Denise Gerberich: I would say take one day at a time. It’s very easy to jump ahead, especially in the beginning, and you start with all the what ifs. It’s scary, we have three sons, and the youngest was still in high school and the others were in college. You have a lot of fears, fear of the unknown. And then sometimes the fear of the known.

I would say take it a day at a time. Have that support group to help you through and to help encourage you. Also, we were very reliant on our faith to get us through, and I think it’s very important to have the family and friend support to help you through the challenging times and the whole journey.

Hang in there and take it a day at a time. Sometimes maybe a few hours at a time. Don’t be too hard on yourself. Realize that your feelings of being overwhelmed and scared and anxious are all normal feelings. But you can do it, and just do the best you can to take care of yourself and stay positive. Stay on the mission to get healthy and to go through the process of seeking and obtaining remission.

Loretta J. Nastoupil, MD: Brian, you brought up also some good points about staying active and maintaining your physical strength. Any other insights you can share for other patients who are headed down this path or at least considering it?

Brian Gerberich: Yes, I probably could write a book. But the big thing is you’ve got to be your own advocate with this process. It’s so easy to fall through the cracks. We both tend to be laid back and wait for things to happen, but Denise is constantly calling, saying, “We’ve got to make this appointment, we’ve got to get this ball rolling, we need answers.” Don’t hesitate to be your own advocate. That’s the big one.
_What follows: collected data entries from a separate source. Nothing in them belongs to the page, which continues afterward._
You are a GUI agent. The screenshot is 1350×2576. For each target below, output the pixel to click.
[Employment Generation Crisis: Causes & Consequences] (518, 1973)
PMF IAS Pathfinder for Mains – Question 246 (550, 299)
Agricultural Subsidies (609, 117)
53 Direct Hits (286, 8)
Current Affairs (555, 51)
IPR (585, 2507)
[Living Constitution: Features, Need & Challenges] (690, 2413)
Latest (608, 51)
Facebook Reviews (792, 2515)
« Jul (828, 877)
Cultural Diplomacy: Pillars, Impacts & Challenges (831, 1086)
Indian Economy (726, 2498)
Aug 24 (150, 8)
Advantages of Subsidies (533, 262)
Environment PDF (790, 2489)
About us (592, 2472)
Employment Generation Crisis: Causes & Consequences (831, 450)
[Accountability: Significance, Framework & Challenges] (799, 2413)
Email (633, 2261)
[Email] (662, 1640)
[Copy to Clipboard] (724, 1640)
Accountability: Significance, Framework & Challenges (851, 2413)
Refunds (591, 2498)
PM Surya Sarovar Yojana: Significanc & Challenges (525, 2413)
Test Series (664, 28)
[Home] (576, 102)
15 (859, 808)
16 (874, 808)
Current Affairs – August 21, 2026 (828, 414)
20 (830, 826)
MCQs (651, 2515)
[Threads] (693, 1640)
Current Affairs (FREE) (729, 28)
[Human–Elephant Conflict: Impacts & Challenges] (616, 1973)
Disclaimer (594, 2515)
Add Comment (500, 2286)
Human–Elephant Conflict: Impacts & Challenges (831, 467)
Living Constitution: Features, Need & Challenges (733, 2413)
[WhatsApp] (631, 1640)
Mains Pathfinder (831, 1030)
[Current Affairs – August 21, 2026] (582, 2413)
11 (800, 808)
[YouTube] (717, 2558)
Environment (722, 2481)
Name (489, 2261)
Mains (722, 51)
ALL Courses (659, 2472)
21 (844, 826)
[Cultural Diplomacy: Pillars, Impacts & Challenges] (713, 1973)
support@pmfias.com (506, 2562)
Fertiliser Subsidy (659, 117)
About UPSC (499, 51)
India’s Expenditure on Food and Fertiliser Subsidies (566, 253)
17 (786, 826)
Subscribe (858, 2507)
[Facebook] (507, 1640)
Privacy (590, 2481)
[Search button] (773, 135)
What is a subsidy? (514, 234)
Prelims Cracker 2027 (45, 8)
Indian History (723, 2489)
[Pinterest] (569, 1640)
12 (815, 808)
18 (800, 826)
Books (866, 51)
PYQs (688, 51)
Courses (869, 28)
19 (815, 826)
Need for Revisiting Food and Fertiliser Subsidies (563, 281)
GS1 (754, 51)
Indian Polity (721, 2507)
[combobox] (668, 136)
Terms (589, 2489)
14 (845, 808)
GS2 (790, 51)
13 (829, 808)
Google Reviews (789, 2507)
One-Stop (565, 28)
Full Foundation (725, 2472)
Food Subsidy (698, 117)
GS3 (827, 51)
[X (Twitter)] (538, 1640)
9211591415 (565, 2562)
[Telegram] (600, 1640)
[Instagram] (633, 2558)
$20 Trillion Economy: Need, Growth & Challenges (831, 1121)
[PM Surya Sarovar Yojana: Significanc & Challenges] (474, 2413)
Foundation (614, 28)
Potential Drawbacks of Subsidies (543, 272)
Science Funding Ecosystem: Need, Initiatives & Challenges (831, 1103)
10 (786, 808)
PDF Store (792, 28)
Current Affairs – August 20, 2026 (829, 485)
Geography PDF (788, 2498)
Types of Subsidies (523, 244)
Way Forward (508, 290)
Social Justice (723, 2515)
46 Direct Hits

It’s true, sometimes it was just taking it a minute at a time. You felt so bad that you thought, “Oh, boy. I’m not sure I can get through this.” Just take it a step, a minute, a day at a time. There’s a lot of hope out there, there are a lot of new treatments. It’s mind-boggling, really, what’s out there. Don’t give up, keep going, and if you get a diagnosis that sounds pretty bleak, find those doctors who know what’s coming, what options you have, and don’t lose hope.

Loretta J. Nastoupil, MD: I can say that both of you are very kind human beings, so it’s not that you’re laid back, you’re just very kind and very easy to work with.